When it comes to drilling into masonry you need the right tool for the job, and not every drill will be up to it. There are a few different types of drills that can drill through masonry, mainly a combi drill with a hammer mode, an SDS drill, and a professional level demolition hammer (although maybe that’s not strictly drilling!).
So let’s work our way through the different options and I will give you my favourite tool in each category.
The Best Combi Drill For Masonry
A combi drill is exactly what it sounds like, a combination drill with multiple modes. They have a screw driving mode, regular drilling mode and hammer drilling mode. It is the hammer mode that you need for drilling into masonry. Be aware that not all drills do include a hammer mode, so ensure whatever drill you buy is in fact a combi drill!
- Comes with 2 x 2.0Ah batteries
- Charger and carry case included
This drill from DeWALT is my choice when it comes to the best combi drill for masonry. It is a good price, especially for a drill from one of the big boys.
You get 2 x batteries, a charger and a carry case included with your purchase. This is an exceptional cordless drill, particularly at this price point. To start with it has a brushless motor, pretty much unheard of at this price.
So what’s so good about a brushless motor? A brushless motor is more efficient, more powerful and lasts longer than a brushed motor. A brush motor uses carbon brushes to generate movement whereas a brushless motor uses magnets. The brushes on a brushed motor wear out over time and need replacing, they also create a lot more heat than a brushless motor. They are however cheaper to manufacture, which is why cheaper tools, even by the big names, often have brushed motors. That the DeWALT DCD796 comes with a brushless motor is a real advantage over lots of similarly priced tools.
You can learn more about this DeWALT Drill here.

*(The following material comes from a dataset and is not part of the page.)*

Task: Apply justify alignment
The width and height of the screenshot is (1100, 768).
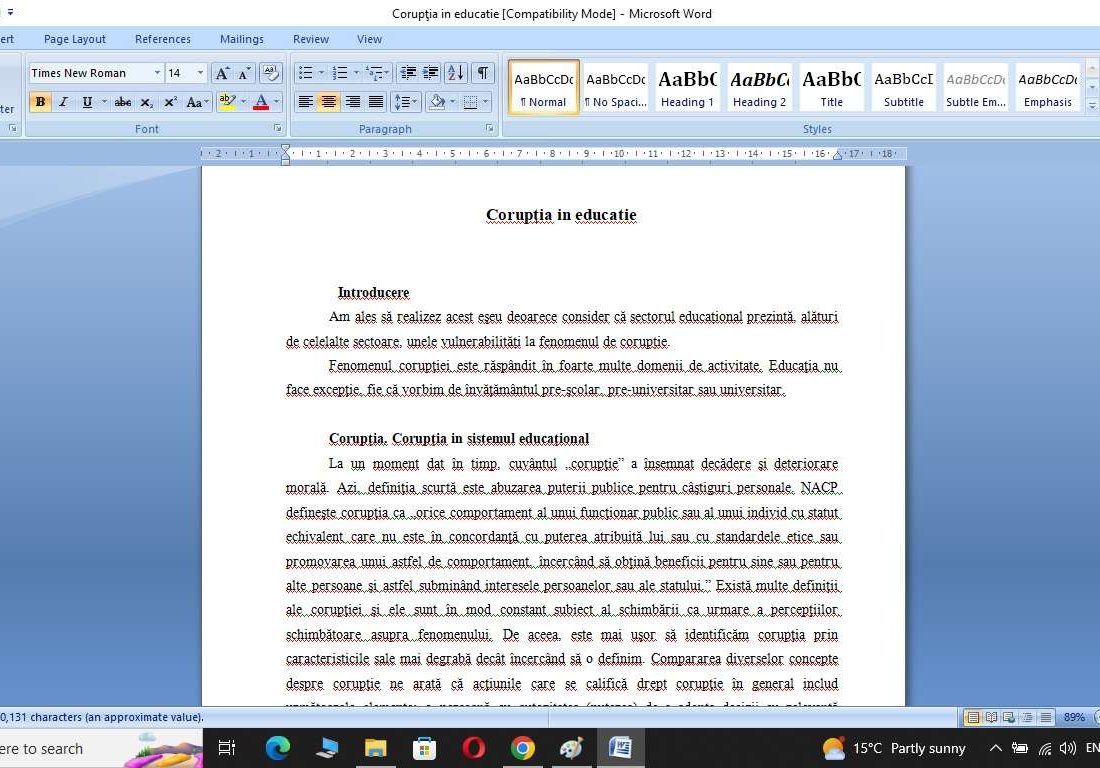Action: click(x=377, y=101)
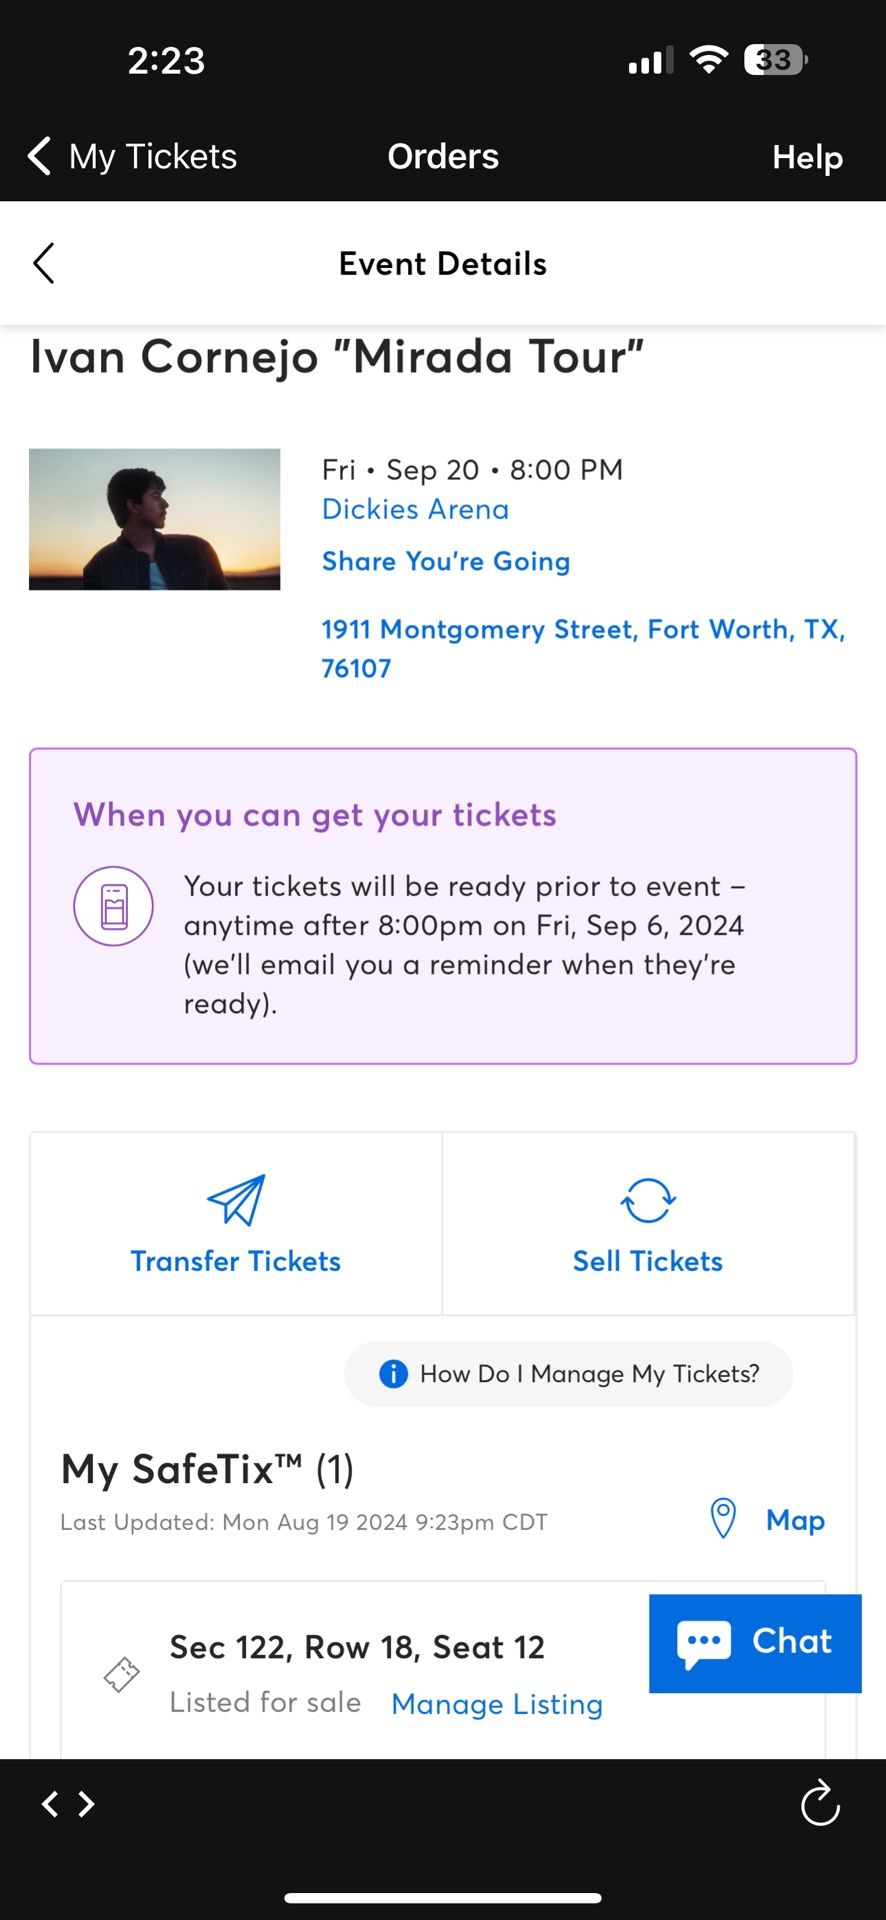
Task: Go back using Event Details back chevron
Action: 44,264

The Best SDS Drill For Masonry
An SDS drill is purpose-made for drilling masonry, these tough drills pack a real punch and can chew through thick concrete with ease. SDS stands for slotted drive shaft.
Here you can see the slots in the drill bit. These fit onto bearings on the drill. They are then powered forward and backward when the drill is in operation, giving an extremely powerful hammering mechanism.
When it comes to SDS drills I myself use a Makita, and honestly, that is the drill I would recommend. This drill has been a real workhorse for me, sitting in the van for years and being brought out every time I need to punch a hole through some masonry and it has never let me down.
This is a bare tool, so if you don’t have a Makita battery and charger already then be aware you will need to get them. Full kits with this same drill are available on Amazon so just have a quick look around and you will find one.